(Source excerpt):
------------------------------------------------
The second major assumption that we will make in this section is "known correspondences". When I say "correspondence" here, I mean that for each point in the scene point cloud, we can pair it with a specific point in the model point cloud; for instance, this might be the case if each point had a unique color that we could perceive reliably through the camera. This is not a reasonable assumption in practice, but it helps us get started. To represent this mapping in our equations, I'll use a correspondence vector $c \in [1,N_m]^{N_s}$, where $c_i = j$ denotes that scene point $s_i$ corresponds with model point $m_j$. Note that we do not assume that these correspondences are one-to-one. Every scene point corresponds to some model point, but the converse is not true, and multiple scene points may correspond to the same model point.
------------------------------------------------
(Required tasks):
1. Update the records by replacing "Where should I click to" with "Which spot do I click to" wherever it occurs, keeping everything else unchanged. Leave the pictures out of your answer.
2. Write what comes next in the passage on known correspondences between scene and model point clouds, starting right after its final sentence.
------------------------------------------------
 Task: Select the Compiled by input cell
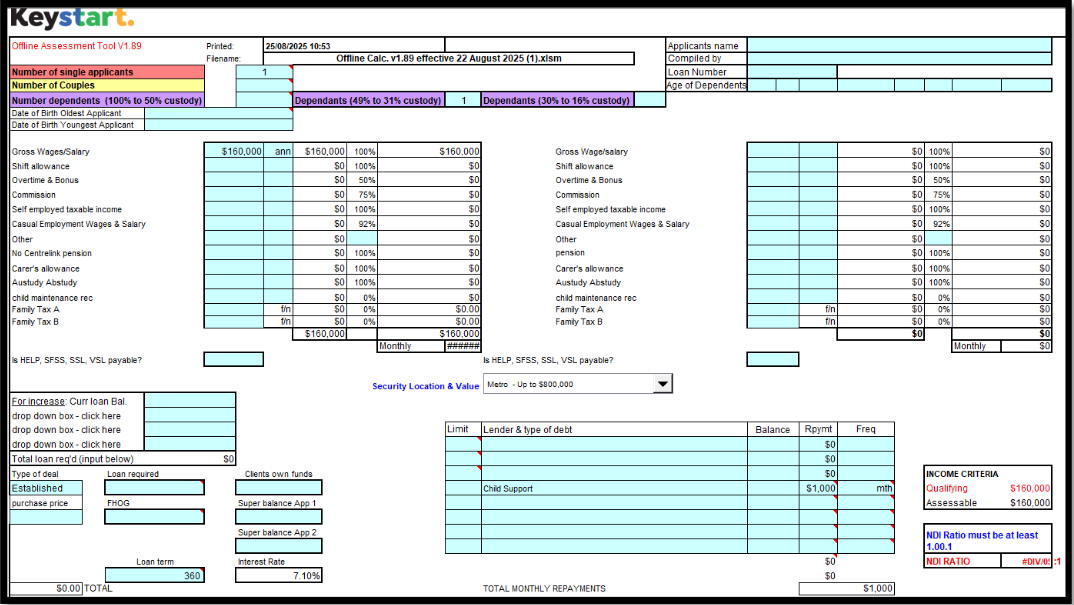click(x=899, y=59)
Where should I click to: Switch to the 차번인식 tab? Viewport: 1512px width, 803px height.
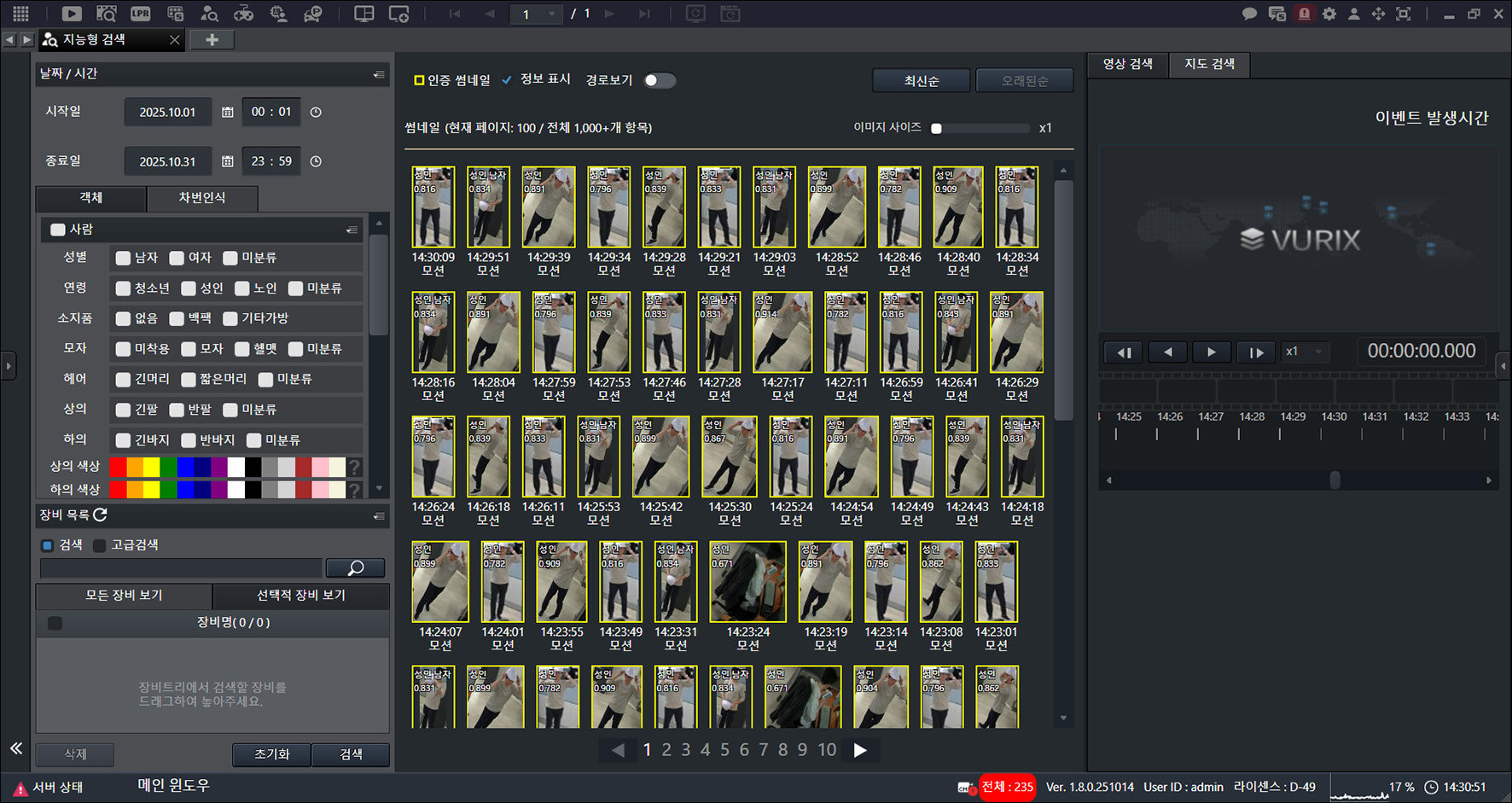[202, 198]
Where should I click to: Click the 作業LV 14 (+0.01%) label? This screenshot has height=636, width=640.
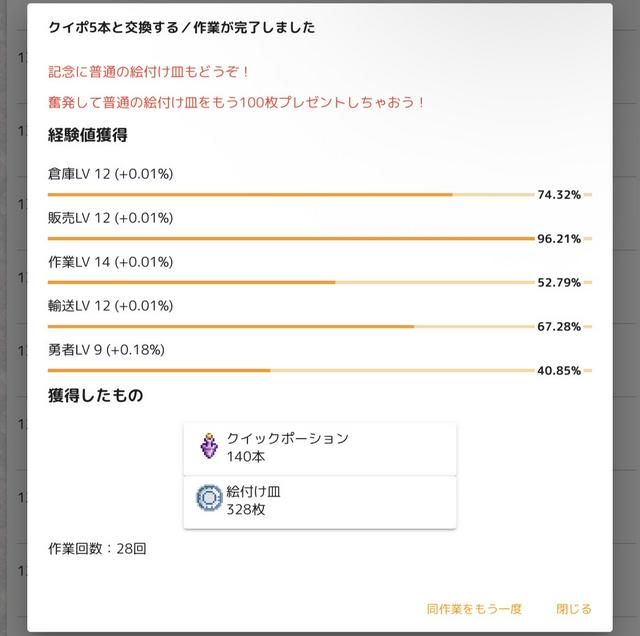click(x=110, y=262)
------------------------------------------------
(Task answers):
1.
 Task: Select the Compiled by input cell
click(x=899, y=59)
Which spot do I click to: Switch to the 차번인식 tab? Viewport: 1512px width, 803px height.
[202, 198]
Which spot do I click to: Click the 作業LV 14 (+0.01%) label? This screenshot has height=636, width=640.
click(x=110, y=262)

2.
As a result, the point-cloud registration problem is simply an (inverse) kinematics problem. We can write the model points and the scene points in a common frame (here the world frame), $${}^W p^{m_{c_i}} = {}^W X^O \: {}^Op^{m_{c_i}} = {}^W X^C \: {}^Cp^{s_i},$$ leaving a single unknown transform, $X^O$, for which we must solve. In the previous chapter I argued for using differential kinematics instead of inverse kinematics; why is my story different here? Differential kinematics can still be useful for perception, for example if we want to track the pose of an object after we acquire its initial pose. But unlike the robot case, where we can read the joint sensors to get our current state, in perception we need to solve this harder problem at least once.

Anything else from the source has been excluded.